In practice, medications that have been authorised for use by adults are usually prescribed off-label to children. The situation for methylphenidate for adults with ‘ADHD’ is different: methylphenidate has been authorised for the treatment of children and adolescents with ‘ADHD’, but not for adults with ‘ADHD’. Nevertheless, health insurers do reimburse the use of methylphenidate by adults with ‘ADHD’, even though no authorisation has been issued for this indication.
It is difficult to understand the positions taken by the abovementioned parties, i.e. the registration authority, the developers of the European psychiatric guidelines, the Dutch health inspectorate and the health insurers. We regularly wonder how is this possible. It seems not unlikely that the current situation, i.e. off-label prescription of a drug for which marketing authorisation has been refused, causes confusion among patients and doctors. Apparently, none of the above parties is able to communicate the refusal of authorisation to the professional associations. Does this mean that the manufacturer is the only party able to do so as long as the drug has been authorised?
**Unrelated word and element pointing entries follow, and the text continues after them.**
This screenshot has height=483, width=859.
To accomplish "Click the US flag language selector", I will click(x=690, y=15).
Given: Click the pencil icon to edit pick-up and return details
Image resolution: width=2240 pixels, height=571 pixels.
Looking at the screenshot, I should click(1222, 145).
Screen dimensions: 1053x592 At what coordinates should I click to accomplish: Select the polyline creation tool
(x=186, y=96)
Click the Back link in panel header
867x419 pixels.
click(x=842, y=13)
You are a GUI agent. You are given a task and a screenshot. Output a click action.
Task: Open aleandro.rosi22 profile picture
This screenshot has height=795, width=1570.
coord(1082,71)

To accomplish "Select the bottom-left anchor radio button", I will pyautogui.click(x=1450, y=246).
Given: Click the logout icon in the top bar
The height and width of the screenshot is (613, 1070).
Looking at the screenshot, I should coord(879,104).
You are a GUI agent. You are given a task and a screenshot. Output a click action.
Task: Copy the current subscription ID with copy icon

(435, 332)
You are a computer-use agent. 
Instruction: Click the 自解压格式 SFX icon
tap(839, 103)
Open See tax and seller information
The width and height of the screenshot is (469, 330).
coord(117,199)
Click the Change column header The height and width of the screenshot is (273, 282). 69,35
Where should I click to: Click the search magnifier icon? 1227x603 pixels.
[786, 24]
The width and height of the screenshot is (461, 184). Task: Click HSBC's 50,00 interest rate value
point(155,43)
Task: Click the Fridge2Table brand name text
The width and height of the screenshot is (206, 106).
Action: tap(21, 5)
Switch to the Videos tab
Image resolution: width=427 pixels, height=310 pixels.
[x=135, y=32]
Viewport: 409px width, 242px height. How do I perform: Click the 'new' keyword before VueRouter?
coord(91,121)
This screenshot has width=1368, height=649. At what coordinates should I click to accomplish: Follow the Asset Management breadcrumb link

Randomised placebo-controlled studies into the medical treatment of psychiatric disorders have shown that the effect of placebos is considerable. This has been shown, inter alia, for antidepressants (Gebu 2002; 36: 51-59), ADHD drugs for children (Gebu 2012; 46: 121-129) and drugs for the treatment of dementia (Gebu 2005; 39: 137-138). Nevertheless, these drugs are being prescribed on a massive scale. This suggests that both doctors and patients feel a need to use placebos. It is understandable that psychiatrists do not like to be in a situation where they have nothing to offer, and want to provide their patients with some medication, even if it is only a placebo. However, the registration authority has concluded that the balance between efficacy and side-effects of methylphenidate to treat ‘ADHD’ among adults is negative, in other words, the drug has more side-effects than effects. Such a drug is not a placebo but a nocebo. It is not for nothing that this drug is controlled under the Dutch opiates act and cannot be moved across national borders without a Schengen declaration. It appears that the safety of this drug for patients is being disregarded.


  1. Productinformatie methylfenidaat (Concerta®), via:, Geneesmiddeleninformatiebank.
  4. Dehue T. Betere mensen. Amsterdam: Atlas Contact, 2014.
  6. Kooij SJJ, et al. European consensus statement on diagnosis and treatment of adult ADHD: The European Network Adult ADHD. BMC Psychiatry 2010; 10: 67.